━━ Available data

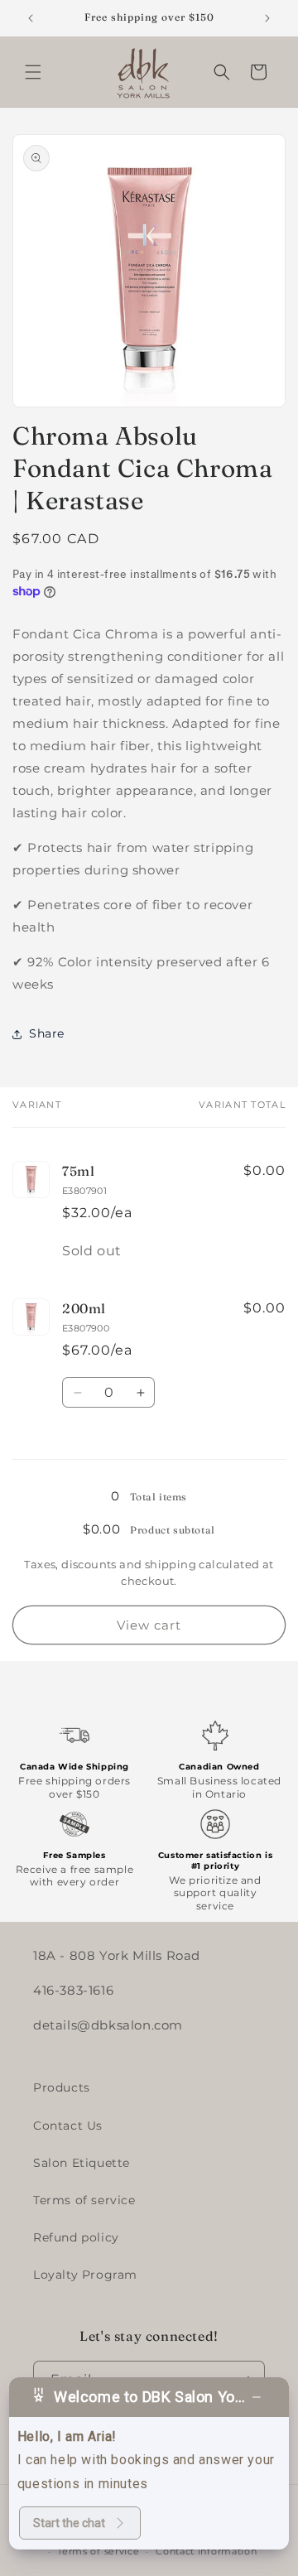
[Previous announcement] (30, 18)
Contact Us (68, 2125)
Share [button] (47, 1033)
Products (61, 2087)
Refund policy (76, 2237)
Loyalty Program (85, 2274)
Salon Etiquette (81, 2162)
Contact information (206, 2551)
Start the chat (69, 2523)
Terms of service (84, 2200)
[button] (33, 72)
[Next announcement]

━━━━
━━ Available data

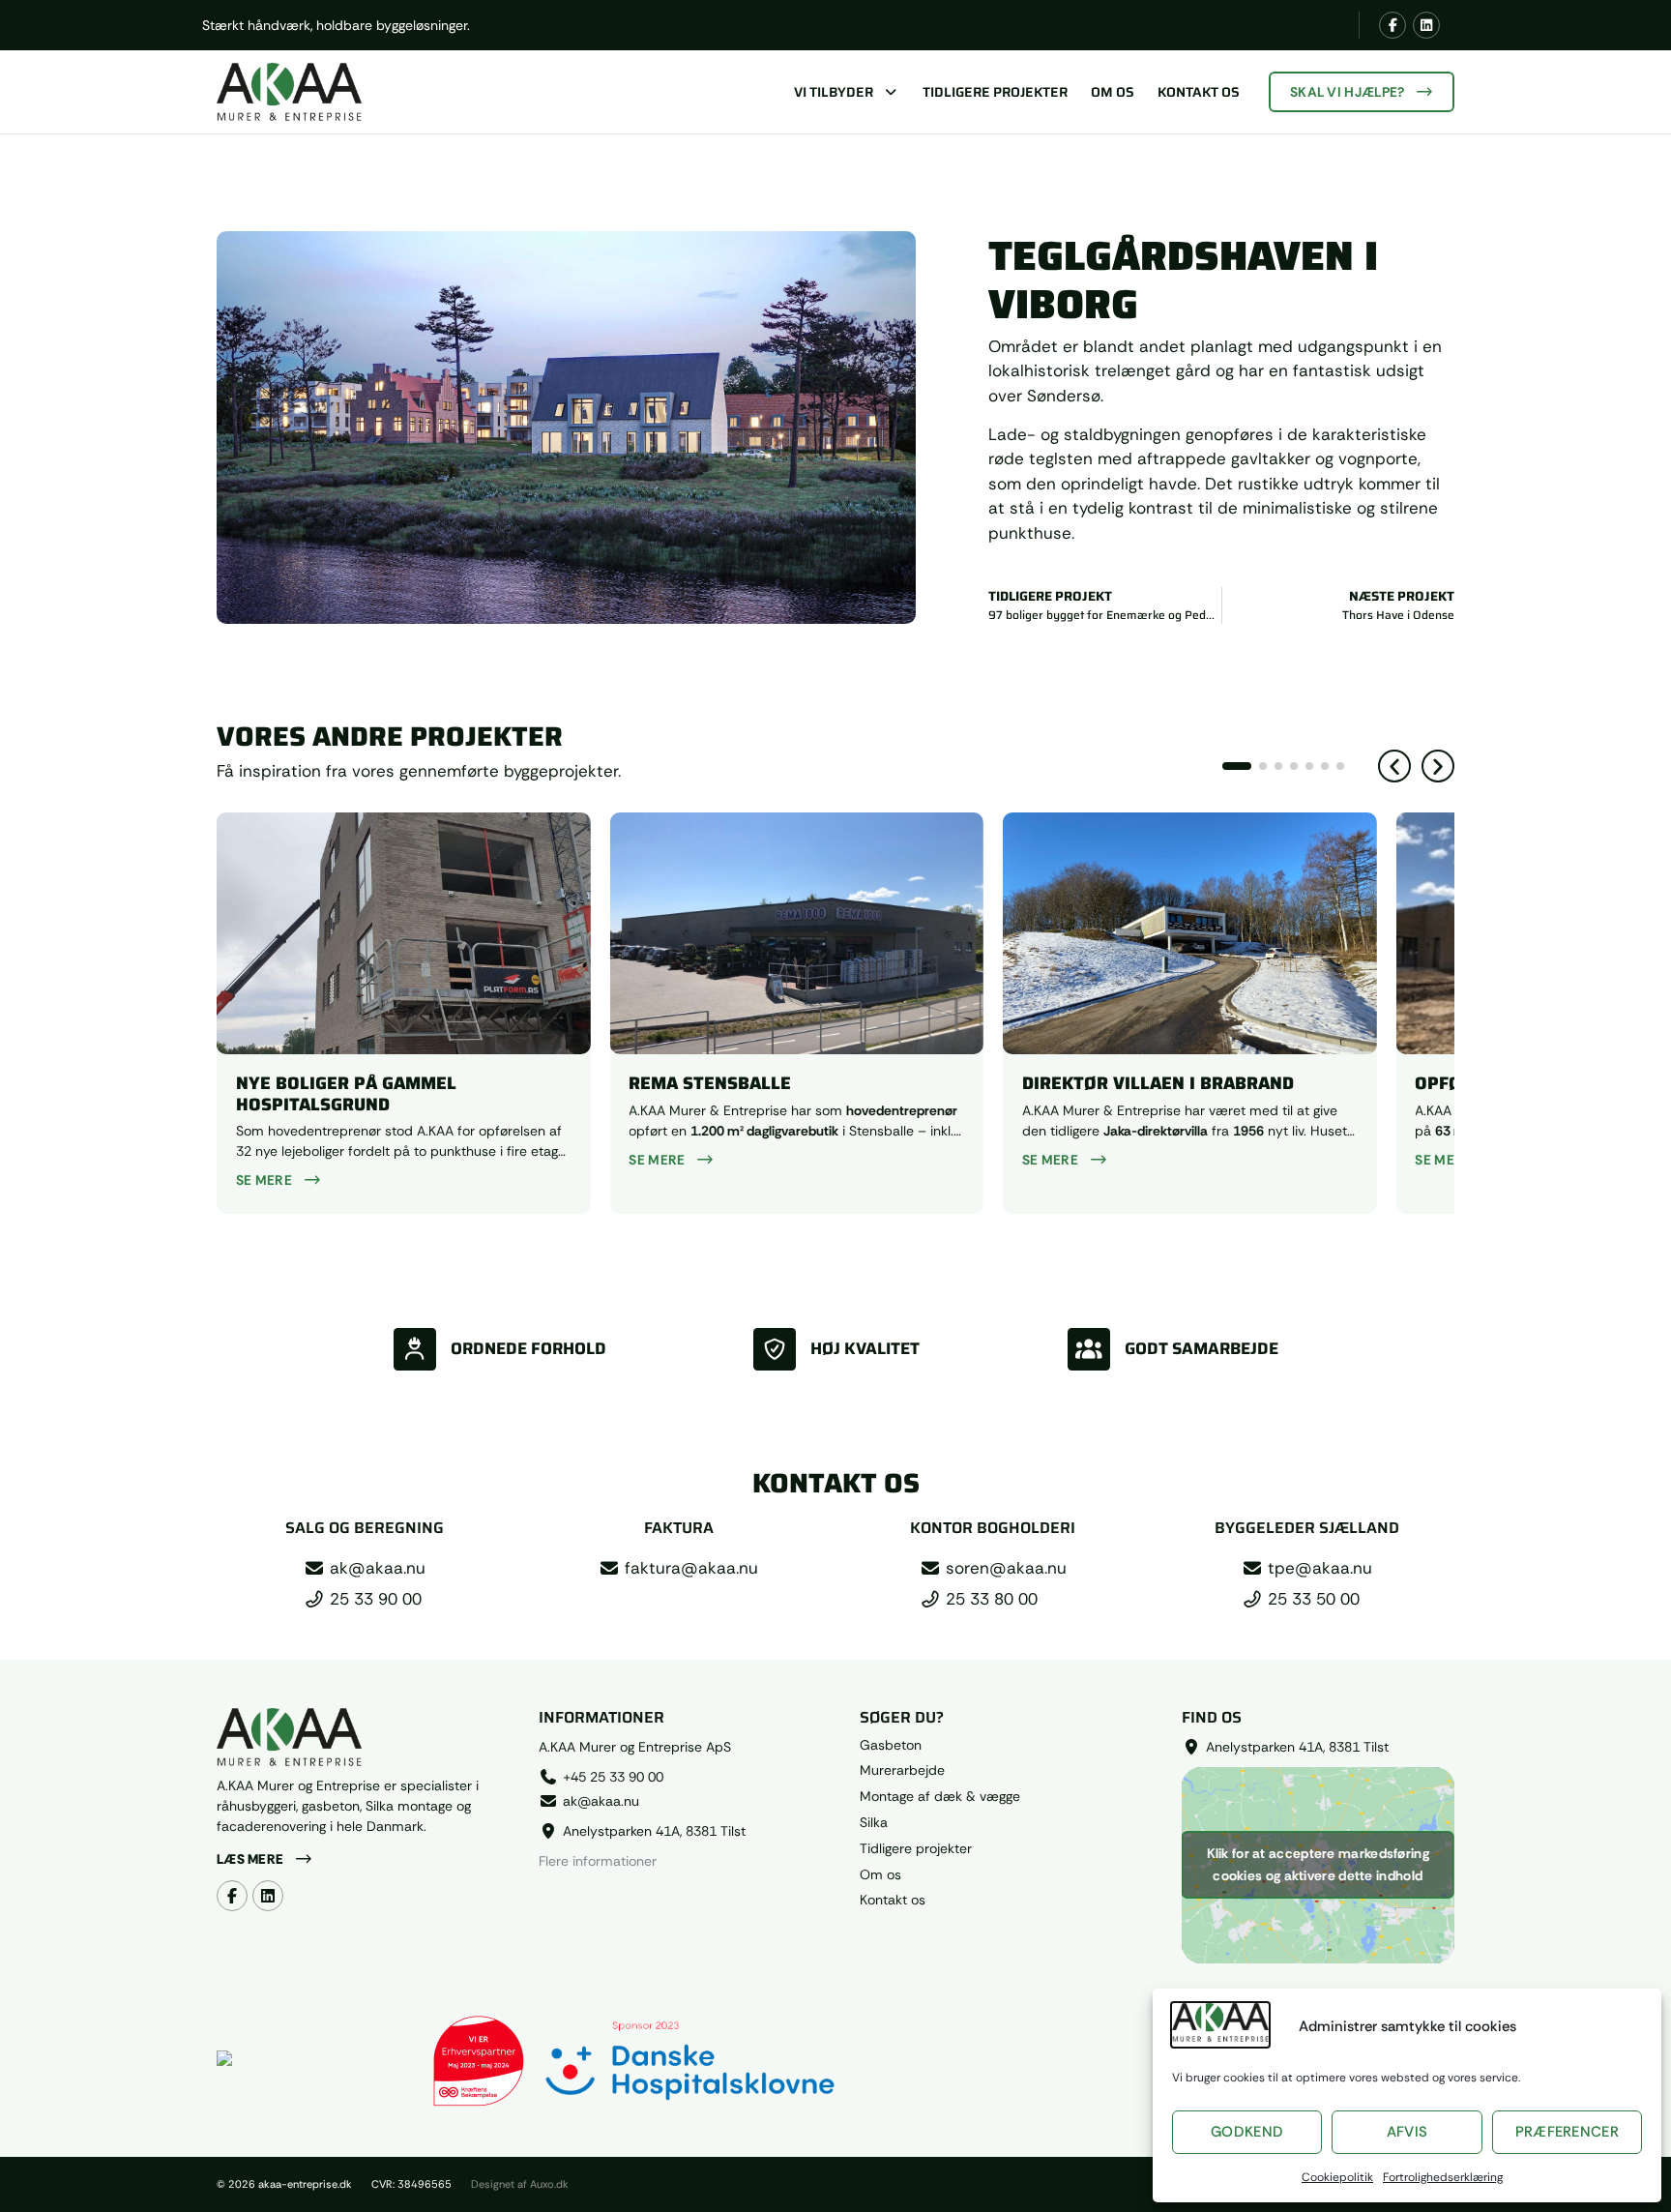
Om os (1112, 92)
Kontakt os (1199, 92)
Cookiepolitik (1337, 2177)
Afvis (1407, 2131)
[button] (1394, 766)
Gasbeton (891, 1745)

━━━━

> [Required action]:
Look above for the line with "Contact Us (68, 2125)" and the line with "[Next announcement]". Retype those two lines and every line between them exactly, adding nothing.

> [Response below]:
Contact Us (68, 2125)
Share [button] (47, 1033)
Products (61, 2087)
Refund policy (76, 2237)
Loyalty Program (85, 2274)
Salon Etiquette (81, 2162)
Contact information (206, 2551)
Start the chat (69, 2523)
Terms of service (84, 2200)
[button] (33, 72)
[Next announcement]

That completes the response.